● **Assignment**
Write the records out again in full, word for word.

━━━ Given records ━━━

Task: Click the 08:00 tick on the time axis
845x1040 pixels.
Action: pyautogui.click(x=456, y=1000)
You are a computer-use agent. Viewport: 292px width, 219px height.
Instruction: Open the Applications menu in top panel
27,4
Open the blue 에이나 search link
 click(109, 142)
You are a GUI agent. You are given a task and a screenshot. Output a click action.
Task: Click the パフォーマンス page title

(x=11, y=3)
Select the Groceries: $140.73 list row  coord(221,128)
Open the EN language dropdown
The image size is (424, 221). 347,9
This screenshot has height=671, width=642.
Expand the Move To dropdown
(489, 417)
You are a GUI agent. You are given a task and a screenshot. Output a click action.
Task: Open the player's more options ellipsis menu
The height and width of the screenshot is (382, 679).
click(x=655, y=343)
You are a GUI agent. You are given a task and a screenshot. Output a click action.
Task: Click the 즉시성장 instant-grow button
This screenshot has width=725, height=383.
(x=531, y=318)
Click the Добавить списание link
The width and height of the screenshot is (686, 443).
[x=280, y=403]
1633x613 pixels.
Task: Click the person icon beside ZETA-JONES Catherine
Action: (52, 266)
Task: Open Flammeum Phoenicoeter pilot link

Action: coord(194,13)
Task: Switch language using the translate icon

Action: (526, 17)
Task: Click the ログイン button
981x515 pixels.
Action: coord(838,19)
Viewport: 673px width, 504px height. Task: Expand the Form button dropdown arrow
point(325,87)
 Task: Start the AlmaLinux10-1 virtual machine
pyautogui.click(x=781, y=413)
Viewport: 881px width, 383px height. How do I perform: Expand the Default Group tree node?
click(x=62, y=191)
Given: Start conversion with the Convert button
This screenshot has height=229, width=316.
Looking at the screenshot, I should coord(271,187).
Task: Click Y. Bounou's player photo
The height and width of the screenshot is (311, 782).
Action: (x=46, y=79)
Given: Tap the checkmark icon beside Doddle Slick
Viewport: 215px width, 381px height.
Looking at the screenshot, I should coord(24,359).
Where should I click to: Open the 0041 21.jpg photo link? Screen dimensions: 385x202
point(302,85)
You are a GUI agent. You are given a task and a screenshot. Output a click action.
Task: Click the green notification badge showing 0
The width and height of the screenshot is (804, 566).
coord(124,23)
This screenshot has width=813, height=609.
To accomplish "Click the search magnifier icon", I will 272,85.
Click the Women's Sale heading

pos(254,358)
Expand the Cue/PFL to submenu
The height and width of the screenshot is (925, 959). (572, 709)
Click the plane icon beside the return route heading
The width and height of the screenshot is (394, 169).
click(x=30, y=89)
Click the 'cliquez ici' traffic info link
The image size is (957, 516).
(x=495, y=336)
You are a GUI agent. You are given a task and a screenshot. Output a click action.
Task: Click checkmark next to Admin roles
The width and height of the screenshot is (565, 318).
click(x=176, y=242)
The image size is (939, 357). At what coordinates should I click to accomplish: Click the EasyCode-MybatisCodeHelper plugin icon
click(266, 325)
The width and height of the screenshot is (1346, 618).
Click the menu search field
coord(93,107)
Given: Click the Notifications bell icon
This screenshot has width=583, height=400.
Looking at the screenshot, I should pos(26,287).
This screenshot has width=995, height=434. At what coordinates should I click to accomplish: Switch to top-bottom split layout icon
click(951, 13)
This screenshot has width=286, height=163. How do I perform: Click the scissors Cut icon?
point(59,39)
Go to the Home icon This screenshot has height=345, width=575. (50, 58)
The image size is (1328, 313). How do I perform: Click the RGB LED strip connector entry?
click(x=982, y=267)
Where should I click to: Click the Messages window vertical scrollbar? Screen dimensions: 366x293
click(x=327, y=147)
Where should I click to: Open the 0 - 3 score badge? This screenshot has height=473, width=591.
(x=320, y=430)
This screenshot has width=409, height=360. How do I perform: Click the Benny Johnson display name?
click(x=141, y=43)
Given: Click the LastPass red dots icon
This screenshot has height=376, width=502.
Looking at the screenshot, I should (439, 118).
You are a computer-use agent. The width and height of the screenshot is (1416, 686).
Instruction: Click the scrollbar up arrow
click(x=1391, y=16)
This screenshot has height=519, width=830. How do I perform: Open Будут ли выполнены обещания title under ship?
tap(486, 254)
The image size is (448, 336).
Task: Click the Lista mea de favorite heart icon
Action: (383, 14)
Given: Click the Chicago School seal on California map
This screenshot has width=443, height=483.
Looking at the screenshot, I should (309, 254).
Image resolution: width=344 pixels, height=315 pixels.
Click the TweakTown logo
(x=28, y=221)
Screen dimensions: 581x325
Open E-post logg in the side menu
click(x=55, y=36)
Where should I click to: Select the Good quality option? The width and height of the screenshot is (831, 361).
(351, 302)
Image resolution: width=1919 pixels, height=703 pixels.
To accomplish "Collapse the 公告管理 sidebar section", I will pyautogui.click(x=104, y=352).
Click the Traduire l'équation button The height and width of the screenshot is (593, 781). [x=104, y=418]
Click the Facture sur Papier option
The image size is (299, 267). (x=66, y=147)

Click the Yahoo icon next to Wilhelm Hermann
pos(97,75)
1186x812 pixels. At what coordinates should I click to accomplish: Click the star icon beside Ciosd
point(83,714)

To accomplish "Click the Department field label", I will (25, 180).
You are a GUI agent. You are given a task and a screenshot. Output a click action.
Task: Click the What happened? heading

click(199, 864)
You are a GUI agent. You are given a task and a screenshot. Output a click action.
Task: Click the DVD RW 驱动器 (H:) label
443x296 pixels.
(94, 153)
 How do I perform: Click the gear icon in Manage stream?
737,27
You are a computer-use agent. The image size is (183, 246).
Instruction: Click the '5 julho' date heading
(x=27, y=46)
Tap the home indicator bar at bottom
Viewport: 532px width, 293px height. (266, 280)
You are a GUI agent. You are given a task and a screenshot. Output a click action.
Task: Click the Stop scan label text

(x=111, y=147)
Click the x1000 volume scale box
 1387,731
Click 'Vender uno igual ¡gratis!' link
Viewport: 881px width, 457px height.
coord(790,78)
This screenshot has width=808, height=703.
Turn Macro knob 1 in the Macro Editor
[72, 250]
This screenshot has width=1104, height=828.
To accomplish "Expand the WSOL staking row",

━━━

● **Task answer**
Task: Click the 08:00 tick on the time axis
845x1040 pixels.
Action: pyautogui.click(x=456, y=1000)
You are a computer-use agent. Viewport: 292px width, 219px height.
Instruction: Open the Applications menu in top panel
27,4
Open the blue 에이나 search link
 click(109, 142)
You are a GUI agent. You are given a task and a screenshot. Output a click action.
Task: Click the パフォーマンス page title

(x=11, y=3)
Select the Groceries: $140.73 list row  coord(221,128)
Open the EN language dropdown
The image size is (424, 221). 347,9
This screenshot has height=671, width=642.
Expand the Move To dropdown
(489, 417)
You are a GUI agent. You are given a task and a screenshot. Output a click action.
Task: Open the player's more options ellipsis menu
The height and width of the screenshot is (382, 679).
click(x=655, y=343)
You are a GUI agent. You are given a task and a screenshot. Output a click action.
Task: Click the 즉시성장 instant-grow button
This screenshot has width=725, height=383.
(x=531, y=318)
Click the Добавить списание link
The width and height of the screenshot is (686, 443).
[x=280, y=403]
1633x613 pixels.
Task: Click the person icon beside ZETA-JONES Catherine
Action: (52, 266)
Task: Open Flammeum Phoenicoeter pilot link

Action: coord(194,13)
Task: Switch language using the translate icon

Action: (526, 17)
Task: Click the ログイン button
981x515 pixels.
Action: coord(838,19)
Viewport: 673px width, 504px height. Task: Expand the Form button dropdown arrow
point(325,87)
 Task: Start the AlmaLinux10-1 virtual machine
pyautogui.click(x=781, y=413)
Viewport: 881px width, 383px height. How do I perform: Expand the Default Group tree node?
click(x=62, y=191)
Given: Start conversion with the Convert button
This screenshot has height=229, width=316.
Looking at the screenshot, I should coord(271,187).
Task: Click Y. Bounou's player photo
The height and width of the screenshot is (311, 782).
Action: (x=46, y=79)
Given: Tap the checkmark icon beside Doddle Slick
Viewport: 215px width, 381px height.
Looking at the screenshot, I should coord(24,359).
Where should I click to: Open the 0041 21.jpg photo link? Screen dimensions: 385x202
point(302,85)
You are a GUI agent. You are given a task and a screenshot. Output a click action.
Task: Click the green notification badge showing 0
The width and height of the screenshot is (804, 566).
coord(124,23)
This screenshot has width=813, height=609.
To accomplish "Click the search magnifier icon", I will 272,85.
Click the Women's Sale heading

pos(254,358)
Expand the Cue/PFL to submenu
The height and width of the screenshot is (925, 959). (572, 709)
Click the plane icon beside the return route heading
The width and height of the screenshot is (394, 169).
click(x=30, y=89)
Click the 'cliquez ici' traffic info link
The image size is (957, 516).
(x=495, y=336)
You are a GUI agent. You are given a task and a screenshot. Output a click action.
Task: Click checkmark next to Admin roles
The width and height of the screenshot is (565, 318).
click(x=176, y=242)
The image size is (939, 357). At what coordinates should I click to accomplish: Click the EasyCode-MybatisCodeHelper plugin icon
click(266, 325)
The width and height of the screenshot is (1346, 618).
Click the menu search field
coord(93,107)
Given: Click the Notifications bell icon
This screenshot has width=583, height=400.
Looking at the screenshot, I should pos(26,287).
This screenshot has width=995, height=434. At what coordinates should I click to accomplish: Switch to top-bottom split layout icon
click(951, 13)
This screenshot has width=286, height=163. How do I perform: Click the scissors Cut icon?
point(59,39)
Go to the Home icon This screenshot has height=345, width=575. (50, 58)
The image size is (1328, 313). How do I perform: Click the RGB LED strip connector entry?
click(x=982, y=267)
Where should I click to: Click the Messages window vertical scrollbar? Screen dimensions: 366x293
click(x=327, y=147)
Where should I click to: Open the 0 - 3 score badge? This screenshot has height=473, width=591.
(x=320, y=430)
This screenshot has width=409, height=360. How do I perform: Click the Benny Johnson display name?
click(x=141, y=43)
Given: Click the LastPass red dots icon
This screenshot has height=376, width=502.
Looking at the screenshot, I should (439, 118).
You are a computer-use agent. The width and height of the screenshot is (1416, 686).
Instruction: Click the scrollbar up arrow
click(x=1391, y=16)
This screenshot has height=519, width=830. How do I perform: Open Будут ли выполнены обещания title under ship?
tap(486, 254)
The image size is (448, 336).
Task: Click the Lista mea de favorite heart icon
Action: (383, 14)
Given: Click the Chicago School seal on California map
This screenshot has width=443, height=483.
Looking at the screenshot, I should (309, 254).
Image resolution: width=344 pixels, height=315 pixels.
Click the TweakTown logo
(x=28, y=221)
Screen dimensions: 581x325
Open E-post logg in the side menu
click(x=55, y=36)
Where should I click to: Select the Good quality option? The width and height of the screenshot is (831, 361).
(351, 302)
Image resolution: width=1919 pixels, height=703 pixels.
To accomplish "Collapse the 公告管理 sidebar section", I will pyautogui.click(x=104, y=352).
Click the Traduire l'équation button The height and width of the screenshot is (593, 781). [x=104, y=418]
Click the Facture sur Papier option
The image size is (299, 267). (x=66, y=147)

Click the Yahoo icon next to Wilhelm Hermann
pos(97,75)
1186x812 pixels. At what coordinates should I click to accomplish: Click the star icon beside Ciosd
point(83,714)

To accomplish "Click the Department field label", I will (25, 180).
You are a GUI agent. You are given a task and a screenshot. Output a click action.
Task: Click the What happened? heading

click(199, 864)
You are a GUI agent. You are given a task and a screenshot. Output a click action.
Task: Click the DVD RW 驱动器 (H:) label
443x296 pixels.
(94, 153)
 How do I perform: Click the gear icon in Manage stream?
737,27
You are a computer-use agent. The image size is (183, 246).
Instruction: Click the '5 julho' date heading
(x=27, y=46)
Tap the home indicator bar at bottom
Viewport: 532px width, 293px height. (266, 280)
You are a GUI agent. You are given a task and a screenshot. Output a click action.
Task: Click the Stop scan label text

(x=111, y=147)
Click the x1000 volume scale box
 1387,731
Click 'Vender uno igual ¡gratis!' link
Viewport: 881px width, 457px height.
coord(790,78)
This screenshot has width=808, height=703.
Turn Macro knob 1 in the Macro Editor
[72, 250]
This screenshot has width=1104, height=828.
To accomplish "Expand the WSOL staking row",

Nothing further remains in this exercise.